*** Opening of Given entries ***

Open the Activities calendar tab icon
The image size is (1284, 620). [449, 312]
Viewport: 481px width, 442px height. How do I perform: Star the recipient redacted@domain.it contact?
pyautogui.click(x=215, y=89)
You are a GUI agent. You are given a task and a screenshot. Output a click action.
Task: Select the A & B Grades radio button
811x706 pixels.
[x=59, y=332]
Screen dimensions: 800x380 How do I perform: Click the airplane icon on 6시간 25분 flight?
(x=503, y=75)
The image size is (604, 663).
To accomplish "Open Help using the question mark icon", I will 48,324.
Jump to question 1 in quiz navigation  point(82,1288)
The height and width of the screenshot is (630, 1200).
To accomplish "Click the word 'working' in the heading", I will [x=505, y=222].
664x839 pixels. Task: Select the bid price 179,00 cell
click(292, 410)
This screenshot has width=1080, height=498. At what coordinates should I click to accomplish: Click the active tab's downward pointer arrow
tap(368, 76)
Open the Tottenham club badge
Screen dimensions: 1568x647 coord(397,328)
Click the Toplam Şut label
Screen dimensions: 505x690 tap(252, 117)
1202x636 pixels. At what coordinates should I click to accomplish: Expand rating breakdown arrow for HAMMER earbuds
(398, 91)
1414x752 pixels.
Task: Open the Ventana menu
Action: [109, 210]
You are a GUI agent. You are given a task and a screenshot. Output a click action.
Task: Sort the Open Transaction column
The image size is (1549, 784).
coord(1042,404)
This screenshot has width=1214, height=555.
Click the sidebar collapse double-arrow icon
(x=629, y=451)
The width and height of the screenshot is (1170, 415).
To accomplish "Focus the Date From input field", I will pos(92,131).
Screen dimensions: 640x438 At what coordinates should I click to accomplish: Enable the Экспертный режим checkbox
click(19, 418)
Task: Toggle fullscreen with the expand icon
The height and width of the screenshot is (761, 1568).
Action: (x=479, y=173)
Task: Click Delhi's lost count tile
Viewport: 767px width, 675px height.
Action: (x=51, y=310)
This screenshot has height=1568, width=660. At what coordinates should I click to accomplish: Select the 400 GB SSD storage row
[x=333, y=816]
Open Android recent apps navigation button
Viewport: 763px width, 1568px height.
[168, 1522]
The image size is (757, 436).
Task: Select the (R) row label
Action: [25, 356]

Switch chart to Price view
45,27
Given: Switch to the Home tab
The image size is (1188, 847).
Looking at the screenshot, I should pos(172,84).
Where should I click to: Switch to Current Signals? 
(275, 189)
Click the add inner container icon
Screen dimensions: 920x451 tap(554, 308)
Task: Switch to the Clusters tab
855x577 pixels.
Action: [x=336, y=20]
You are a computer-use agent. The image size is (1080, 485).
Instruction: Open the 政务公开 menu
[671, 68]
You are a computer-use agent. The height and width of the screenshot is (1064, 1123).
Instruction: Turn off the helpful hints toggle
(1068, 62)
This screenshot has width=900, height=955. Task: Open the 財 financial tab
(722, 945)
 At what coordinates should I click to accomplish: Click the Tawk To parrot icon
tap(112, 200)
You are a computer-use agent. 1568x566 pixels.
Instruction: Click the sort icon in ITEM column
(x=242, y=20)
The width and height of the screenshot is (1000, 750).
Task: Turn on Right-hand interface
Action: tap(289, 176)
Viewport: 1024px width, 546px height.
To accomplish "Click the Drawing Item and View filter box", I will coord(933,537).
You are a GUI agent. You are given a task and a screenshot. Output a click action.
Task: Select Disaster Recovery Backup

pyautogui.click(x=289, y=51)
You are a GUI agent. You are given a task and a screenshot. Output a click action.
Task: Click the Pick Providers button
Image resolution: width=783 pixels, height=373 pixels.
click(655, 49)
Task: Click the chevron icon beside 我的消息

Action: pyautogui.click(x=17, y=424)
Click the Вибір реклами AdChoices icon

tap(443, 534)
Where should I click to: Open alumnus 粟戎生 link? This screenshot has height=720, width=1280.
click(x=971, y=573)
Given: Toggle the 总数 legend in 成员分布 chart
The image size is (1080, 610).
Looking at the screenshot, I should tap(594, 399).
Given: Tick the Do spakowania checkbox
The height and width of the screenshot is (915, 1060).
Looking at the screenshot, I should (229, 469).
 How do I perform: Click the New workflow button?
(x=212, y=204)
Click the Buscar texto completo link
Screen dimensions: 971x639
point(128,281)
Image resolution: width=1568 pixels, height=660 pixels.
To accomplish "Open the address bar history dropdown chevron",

*** Close of Given entries ***

[Your instructions] Reprint every entry exactly.

[Solution to this task]
Open the Activities calendar tab icon
The image size is (1284, 620). [449, 312]
Viewport: 481px width, 442px height. How do I perform: Star the recipient redacted@domain.it contact?
pyautogui.click(x=215, y=89)
You are a GUI agent. You are given a task and a screenshot. Output a click action.
Task: Select the A & B Grades radio button
811x706 pixels.
[x=59, y=332]
Screen dimensions: 800x380 How do I perform: Click the airplane icon on 6시간 25분 flight?
(x=503, y=75)
The image size is (604, 663).
To accomplish "Open Help using the question mark icon", I will 48,324.
Jump to question 1 in quiz navigation  point(82,1288)
The height and width of the screenshot is (630, 1200).
To accomplish "Click the word 'working' in the heading", I will [x=505, y=222].
664x839 pixels. Task: Select the bid price 179,00 cell
click(292, 410)
This screenshot has width=1080, height=498. At what coordinates should I click to accomplish: Click the active tab's downward pointer arrow
tap(368, 76)
Open the Tottenham club badge
Screen dimensions: 1568x647 coord(397,328)
Click the Toplam Şut label
Screen dimensions: 505x690 tap(252, 117)
1202x636 pixels. At what coordinates should I click to accomplish: Expand rating breakdown arrow for HAMMER earbuds
(398, 91)
1414x752 pixels.
Task: Open the Ventana menu
Action: [109, 210]
You are a GUI agent. You are given a task and a screenshot. Output a click action.
Task: Sort the Open Transaction column
The image size is (1549, 784).
coord(1042,404)
This screenshot has width=1214, height=555.
Click the sidebar collapse double-arrow icon
(x=629, y=451)
The width and height of the screenshot is (1170, 415).
To accomplish "Focus the Date From input field", I will pos(92,131).
Screen dimensions: 640x438 At what coordinates should I click to accomplish: Enable the Экспертный режим checkbox
click(19, 418)
Task: Toggle fullscreen with the expand icon
The height and width of the screenshot is (761, 1568).
Action: (x=479, y=173)
Task: Click Delhi's lost count tile
Viewport: 767px width, 675px height.
Action: (x=51, y=310)
This screenshot has height=1568, width=660. At what coordinates should I click to accomplish: Select the 400 GB SSD storage row
[x=333, y=816]
Open Android recent apps navigation button
Viewport: 763px width, 1568px height.
[168, 1522]
The image size is (757, 436).
Task: Select the (R) row label
Action: [25, 356]

Switch chart to Price view
45,27
Given: Switch to the Home tab
The image size is (1188, 847).
Looking at the screenshot, I should pos(172,84).
Where should I click to: Switch to Current Signals? 
(275, 189)
Click the add inner container icon
Screen dimensions: 920x451 tap(554, 308)
Task: Switch to the Clusters tab
855x577 pixels.
Action: [x=336, y=20]
You are a computer-use agent. The image size is (1080, 485).
Instruction: Open the 政务公开 menu
[671, 68]
You are a computer-use agent. The height and width of the screenshot is (1064, 1123).
Instruction: Turn off the helpful hints toggle
(1068, 62)
This screenshot has width=900, height=955. Task: Open the 財 financial tab
(722, 945)
 At what coordinates should I click to accomplish: Click the Tawk To parrot icon
tap(112, 200)
You are a computer-use agent. 1568x566 pixels.
Instruction: Click the sort icon in ITEM column
(x=242, y=20)
The width and height of the screenshot is (1000, 750).
Task: Turn on Right-hand interface
Action: tap(289, 176)
Viewport: 1024px width, 546px height.
To accomplish "Click the Drawing Item and View filter box", I will coord(933,537).
You are a GUI agent. You are given a task and a screenshot. Output a click action.
Task: Select Disaster Recovery Backup

pyautogui.click(x=289, y=51)
You are a GUI agent. You are given a task and a screenshot. Output a click action.
Task: Click the Pick Providers button
Image resolution: width=783 pixels, height=373 pixels.
click(655, 49)
Task: Click the chevron icon beside 我的消息

Action: pyautogui.click(x=17, y=424)
Click the Вибір реклами AdChoices icon

tap(443, 534)
Where should I click to: Open alumnus 粟戎生 link? This screenshot has height=720, width=1280.
click(x=971, y=573)
Given: Toggle the 总数 legend in 成员分布 chart
The image size is (1080, 610).
Looking at the screenshot, I should tap(594, 399).
Given: Tick the Do spakowania checkbox
The height and width of the screenshot is (915, 1060).
Looking at the screenshot, I should (229, 469).
 How do I perform: Click the New workflow button?
(x=212, y=204)
Click the Buscar texto completo link
Screen dimensions: 971x639
point(128,281)
Image resolution: width=1568 pixels, height=660 pixels.
To accomplish "Open the address bar history dropdown chevron",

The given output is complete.